For the past week I have been searching for street performers, otherwise known as “buskers.” In D.C., most buskers can be found at or near Metro stations during weekdays at rush-hour, though they do certainly perform whenever a crowd can be found. At the Chinatown/Gallery Place Metro station, for example, it common to see a drummer, dancer, or guitarist almost any day of the week. At other stations, such as L’Enfant, one will typically see a busker only on weekdays, as commuters hurriedly head to and from work.  

Though their art is certainly beautiful and entertaining, I have another goal in mind: to photograph them while performing.

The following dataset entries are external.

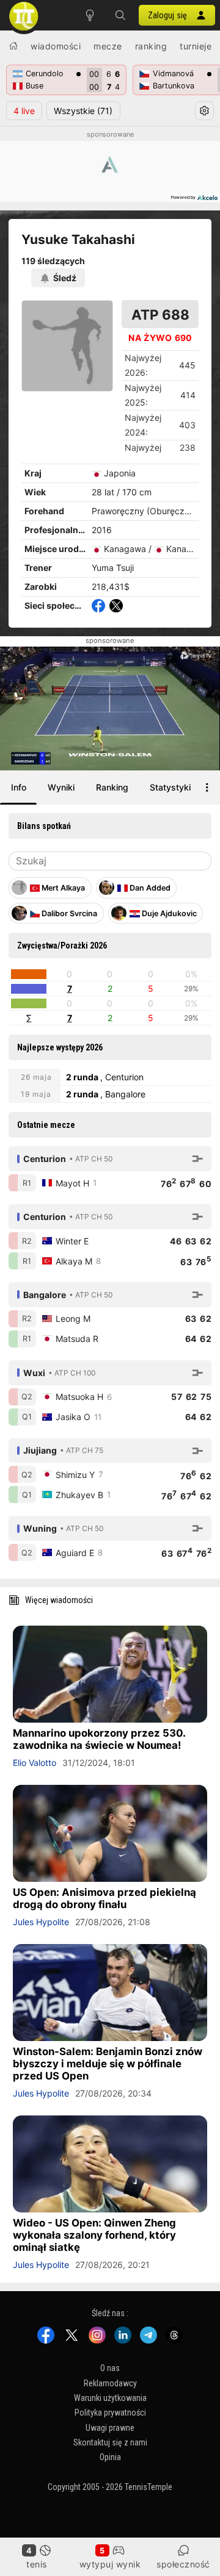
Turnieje (195, 46)
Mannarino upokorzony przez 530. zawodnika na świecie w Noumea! (99, 1739)
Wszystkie (83, 111)
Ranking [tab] (112, 787)
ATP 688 (160, 314)
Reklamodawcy (110, 2383)
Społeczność (183, 2564)
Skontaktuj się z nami (110, 2442)
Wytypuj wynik (110, 2564)
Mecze (108, 46)
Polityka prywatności (110, 2412)
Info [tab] (18, 787)
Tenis (36, 2564)
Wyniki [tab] (61, 787)
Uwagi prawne (110, 2428)
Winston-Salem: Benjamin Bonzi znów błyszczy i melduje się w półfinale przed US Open (107, 2063)
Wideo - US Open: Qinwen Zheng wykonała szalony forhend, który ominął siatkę (94, 2235)
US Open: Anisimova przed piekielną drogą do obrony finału (104, 1898)
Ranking (151, 46)
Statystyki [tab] (170, 787)
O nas (110, 2368)
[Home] (13, 45)
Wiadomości (56, 46)
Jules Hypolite (41, 1922)
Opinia (110, 2458)
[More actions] (207, 787)
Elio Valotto (34, 1762)
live (24, 111)
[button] (120, 15)
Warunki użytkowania (110, 2398)
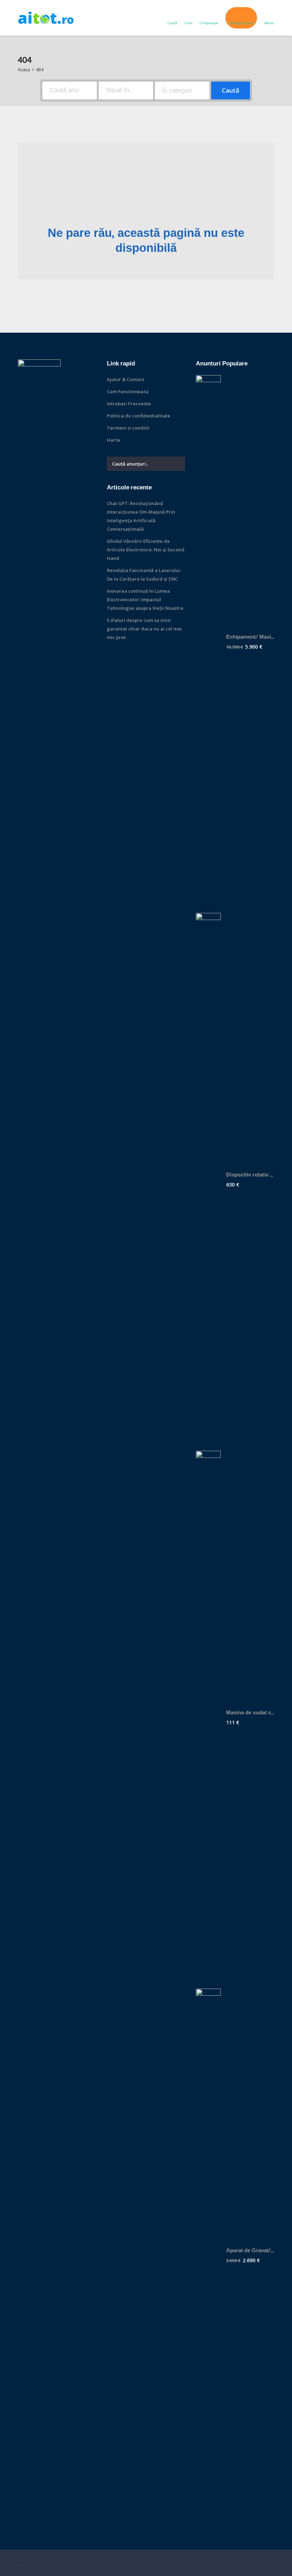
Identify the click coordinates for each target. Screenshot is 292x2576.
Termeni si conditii (128, 428)
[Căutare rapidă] (269, 62)
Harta (113, 440)
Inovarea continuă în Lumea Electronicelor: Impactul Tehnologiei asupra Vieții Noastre (145, 599)
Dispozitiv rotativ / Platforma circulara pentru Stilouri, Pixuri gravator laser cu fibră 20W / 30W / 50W (250, 1175)
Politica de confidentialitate (138, 415)
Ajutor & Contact (125, 379)
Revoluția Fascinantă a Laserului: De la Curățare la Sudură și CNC (144, 574)
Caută (230, 90)
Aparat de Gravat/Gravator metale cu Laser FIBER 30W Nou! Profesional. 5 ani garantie (250, 2250)
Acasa (24, 70)
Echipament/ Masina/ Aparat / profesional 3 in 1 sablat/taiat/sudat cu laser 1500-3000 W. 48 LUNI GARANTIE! (250, 637)
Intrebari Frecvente (129, 403)
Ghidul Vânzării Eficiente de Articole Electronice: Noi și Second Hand (145, 549)
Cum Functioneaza (127, 391)
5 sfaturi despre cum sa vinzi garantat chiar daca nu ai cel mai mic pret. (144, 628)
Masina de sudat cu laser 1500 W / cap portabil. (250, 1713)
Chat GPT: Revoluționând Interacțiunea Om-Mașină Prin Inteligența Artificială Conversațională (141, 516)
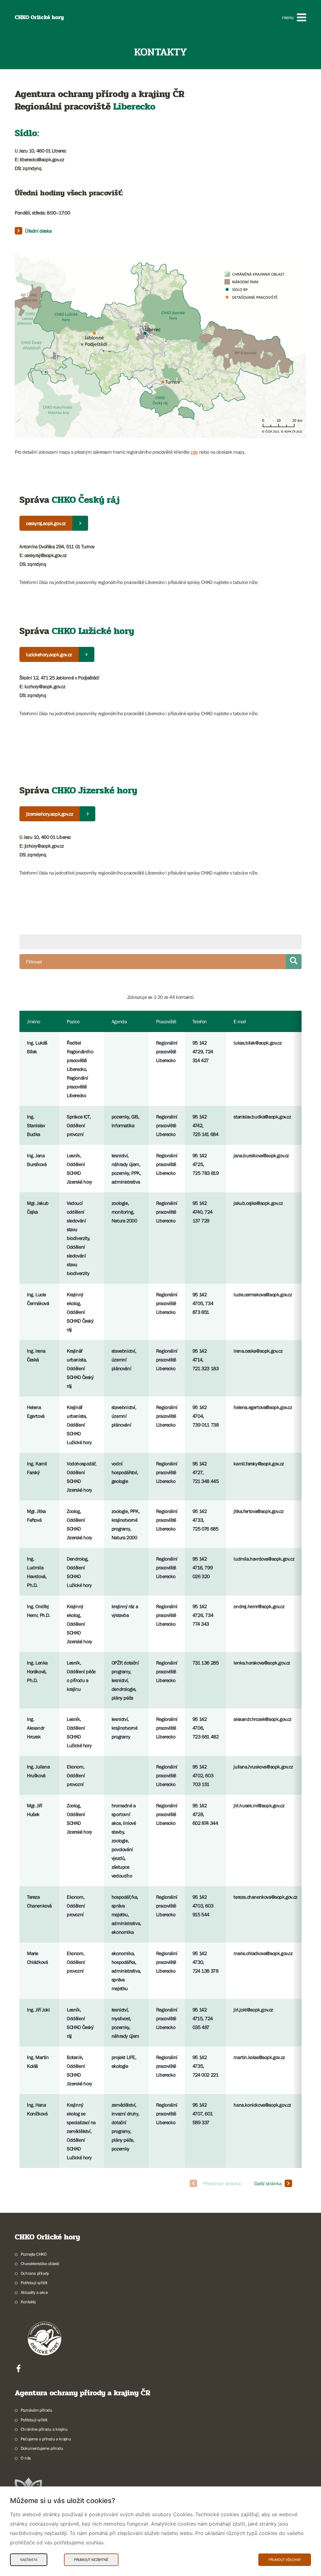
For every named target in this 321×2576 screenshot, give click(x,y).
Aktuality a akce (34, 2292)
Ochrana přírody (35, 2273)
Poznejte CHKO (34, 2254)
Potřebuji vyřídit (34, 2282)
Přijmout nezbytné (91, 2560)
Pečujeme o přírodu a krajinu (46, 2438)
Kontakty (28, 2301)
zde (194, 452)
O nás (26, 2457)
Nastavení (28, 2560)
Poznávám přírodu (36, 2410)
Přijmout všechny (284, 2560)
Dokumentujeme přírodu (42, 2448)
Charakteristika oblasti (40, 2263)
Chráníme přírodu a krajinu (44, 2429)
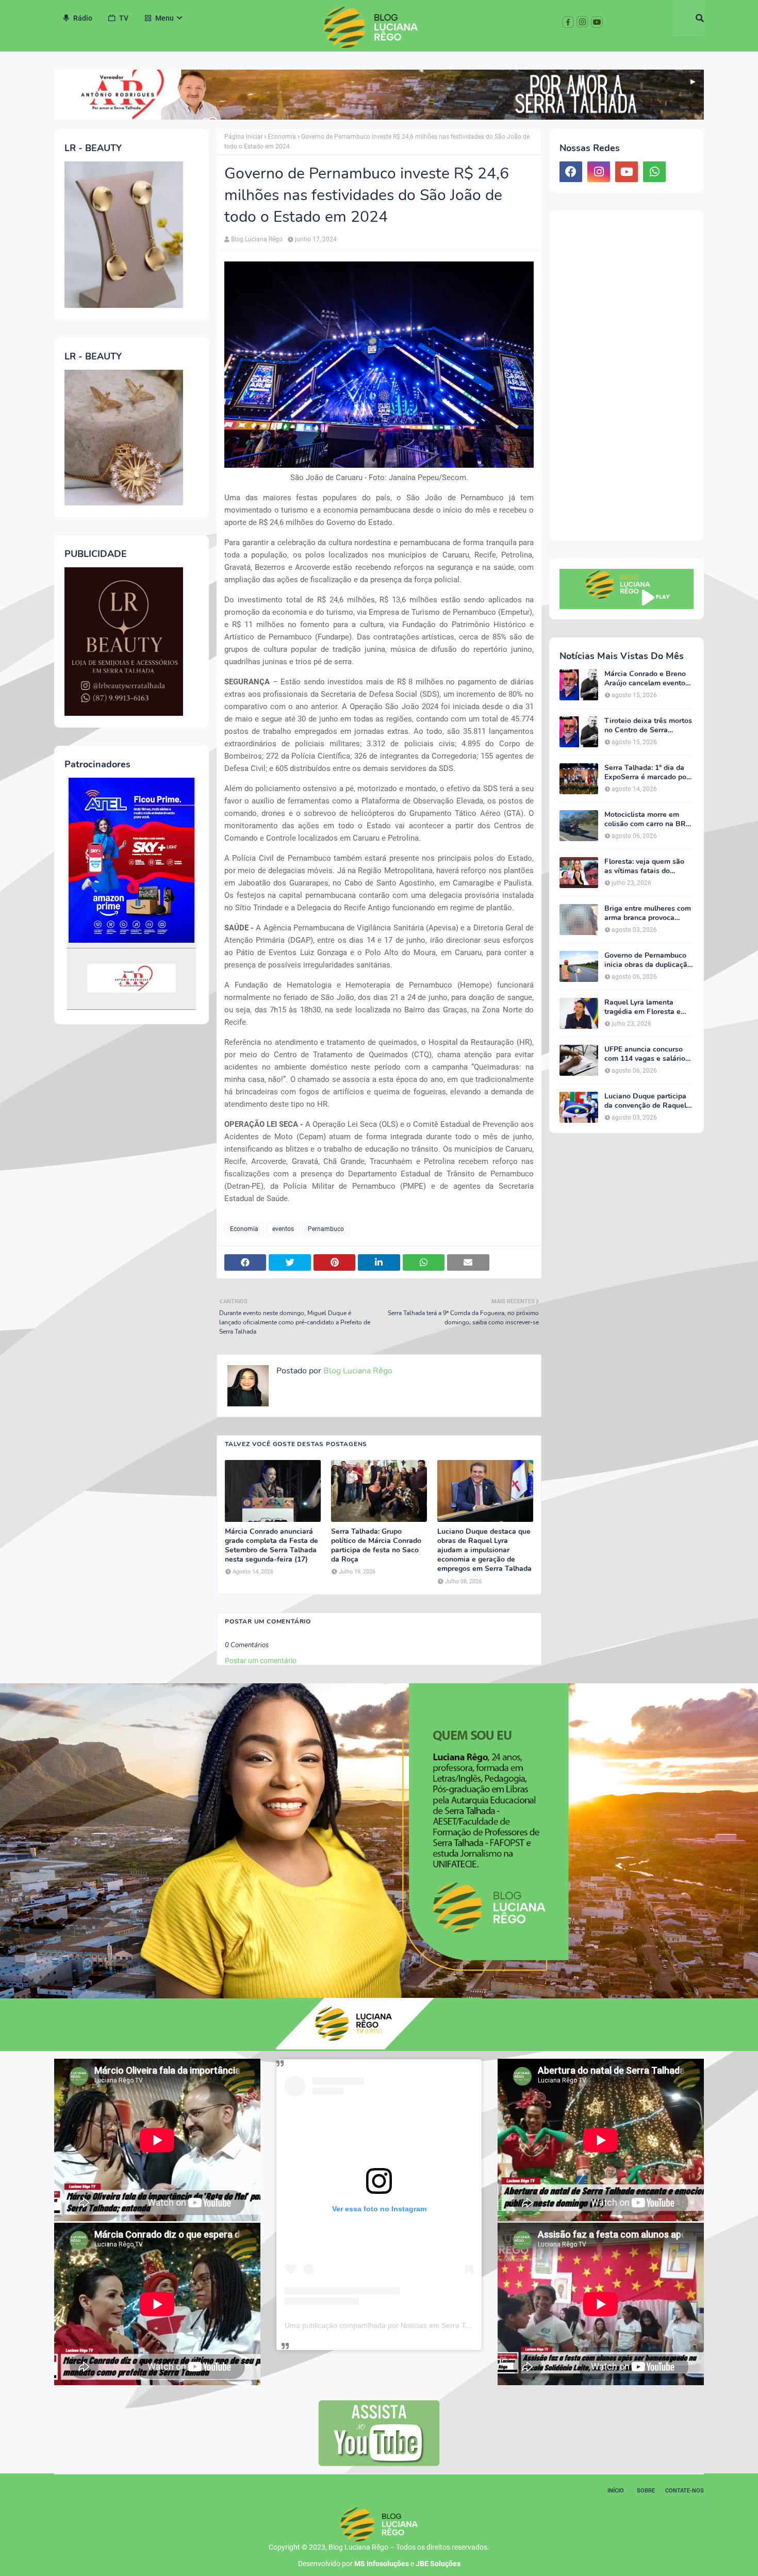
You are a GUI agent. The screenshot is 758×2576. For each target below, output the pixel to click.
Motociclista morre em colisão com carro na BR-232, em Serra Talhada (646, 819)
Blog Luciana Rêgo (257, 239)
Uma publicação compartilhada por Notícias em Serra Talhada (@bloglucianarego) (419, 2325)
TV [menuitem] (123, 18)
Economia (282, 136)
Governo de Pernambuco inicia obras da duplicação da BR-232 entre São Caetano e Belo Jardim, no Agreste (648, 960)
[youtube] (626, 171)
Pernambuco (326, 1229)
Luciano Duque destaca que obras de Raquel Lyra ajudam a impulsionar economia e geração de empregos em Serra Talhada (484, 1550)
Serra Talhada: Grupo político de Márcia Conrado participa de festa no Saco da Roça (376, 1546)
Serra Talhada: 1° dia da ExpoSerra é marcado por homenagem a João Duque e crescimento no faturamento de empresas (648, 772)
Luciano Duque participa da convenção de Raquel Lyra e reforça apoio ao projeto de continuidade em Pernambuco (645, 1101)
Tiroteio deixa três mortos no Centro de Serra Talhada (648, 725)
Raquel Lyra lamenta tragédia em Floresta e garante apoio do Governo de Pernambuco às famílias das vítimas (647, 1007)
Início (615, 2490)
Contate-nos (684, 2490)
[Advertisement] (626, 375)
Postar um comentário (260, 1660)
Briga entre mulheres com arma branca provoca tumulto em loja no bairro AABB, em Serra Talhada (647, 913)
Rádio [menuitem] (82, 18)
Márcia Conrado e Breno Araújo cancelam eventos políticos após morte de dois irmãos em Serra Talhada (646, 678)
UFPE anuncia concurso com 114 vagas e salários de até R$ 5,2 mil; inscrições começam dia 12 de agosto (646, 1054)
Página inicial (243, 136)
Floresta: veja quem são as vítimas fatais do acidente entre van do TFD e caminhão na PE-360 (649, 866)
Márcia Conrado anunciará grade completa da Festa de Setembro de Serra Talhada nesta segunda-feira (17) (271, 1546)
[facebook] (570, 171)
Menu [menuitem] (164, 18)
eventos (283, 1229)
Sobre (646, 2490)
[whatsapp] (654, 171)
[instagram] (598, 171)
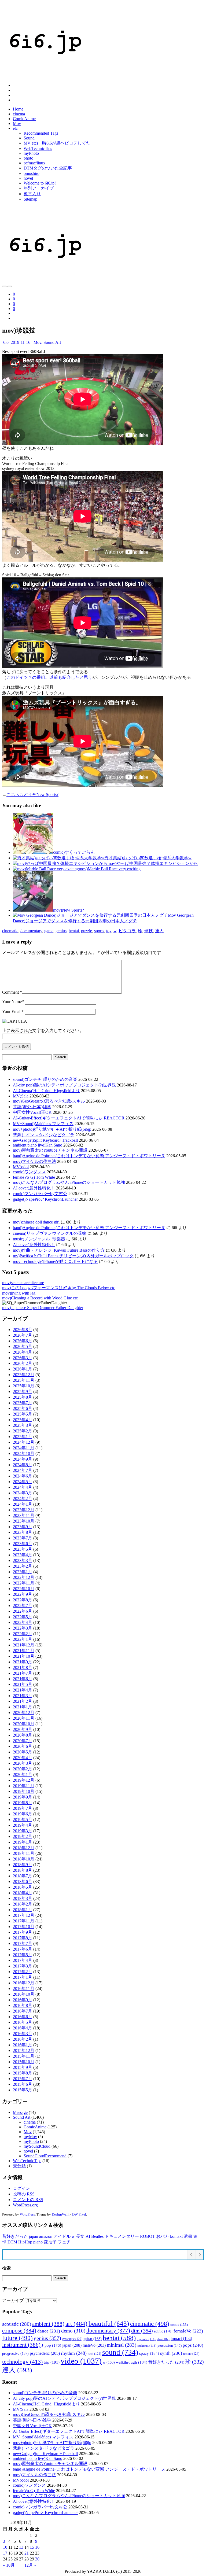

It takes a certain amount of courage to perform within the midst of so many people, with the only assured reward being this: sharing one’s talent with the world. Though they are unknown to the world at large, their talent is worth remembrance; some of the most powerful drum patterns I have heard were projected from nothing more than large buckets and trashcans.  As such, to photograph a busker is remember their talent and passion.